[photopress:IT_Lenovoi_notebook.jpg,full,alignright]Lenovo is very serious about nudging arch-rival Acer from the third place in the world rankings, behind Hewlett-Packard and Dell of the United States. Now it has launched a new line in France with a range of products aimed at individuals instead of large companies. This is part of its global strategy of expanding its market appeal by going for defined segments of the market.
Lenovo France chairman Jean-Michel Donner said its ‘Idea’ range of portable and desktop personal computers will be on sale by the middle of this month at four major retail chains. He said the company, which is focusing on ‘medium- to high-end range models with innovative designs . . . aims to launch all these products across Europe in 2008.’

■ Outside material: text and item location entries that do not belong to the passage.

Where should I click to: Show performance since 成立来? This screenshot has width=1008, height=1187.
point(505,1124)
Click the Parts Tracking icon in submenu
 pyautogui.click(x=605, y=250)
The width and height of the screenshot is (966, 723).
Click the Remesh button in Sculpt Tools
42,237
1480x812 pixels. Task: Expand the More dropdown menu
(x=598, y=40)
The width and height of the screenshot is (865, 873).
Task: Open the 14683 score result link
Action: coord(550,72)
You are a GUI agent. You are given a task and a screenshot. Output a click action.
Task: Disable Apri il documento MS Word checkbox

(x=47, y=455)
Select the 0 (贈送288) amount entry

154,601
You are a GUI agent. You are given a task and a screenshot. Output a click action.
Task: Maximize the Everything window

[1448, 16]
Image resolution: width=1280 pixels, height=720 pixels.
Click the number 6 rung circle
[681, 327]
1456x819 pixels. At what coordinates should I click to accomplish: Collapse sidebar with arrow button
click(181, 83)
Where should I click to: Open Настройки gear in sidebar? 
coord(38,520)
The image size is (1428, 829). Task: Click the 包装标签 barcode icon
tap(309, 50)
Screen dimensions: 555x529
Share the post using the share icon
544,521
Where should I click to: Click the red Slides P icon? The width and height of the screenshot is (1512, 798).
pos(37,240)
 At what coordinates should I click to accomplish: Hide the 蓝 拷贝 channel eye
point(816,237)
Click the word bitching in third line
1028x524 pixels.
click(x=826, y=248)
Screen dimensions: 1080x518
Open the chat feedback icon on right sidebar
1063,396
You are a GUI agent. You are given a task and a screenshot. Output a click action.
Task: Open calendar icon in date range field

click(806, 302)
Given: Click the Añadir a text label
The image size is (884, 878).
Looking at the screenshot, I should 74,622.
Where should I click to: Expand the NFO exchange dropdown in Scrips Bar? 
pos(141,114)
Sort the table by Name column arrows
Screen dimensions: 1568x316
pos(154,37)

He said it was important for Lenovo to have a presence in the mass consumer market, which industry figures show accounts for 40% of the global computer market. All of which is true. But Lenovo is venturing into what is, for it as a computer company, a totally new area. Where style is as important as, perhaps more important than, function. Where it is pretty certain it will be selling more notebooks than desktops.
It is not very French — nor Italian nor even European — to have an ugly machine dominate a space when the same job can be done by something smaller with style. At one time there was no choice. There is now.
That word style is indefinable. Apple had it right from the beginning. Acer never acquired it. Hewlett-Packard thought it a mental aberration — one of its vice-presidents told me this firmly in an interview. But, in fact, what will decide the fate of the Lenovo line in Europe will not be computing power but style — and that is difficult to achieve although its latest laptops looks as if it is on message.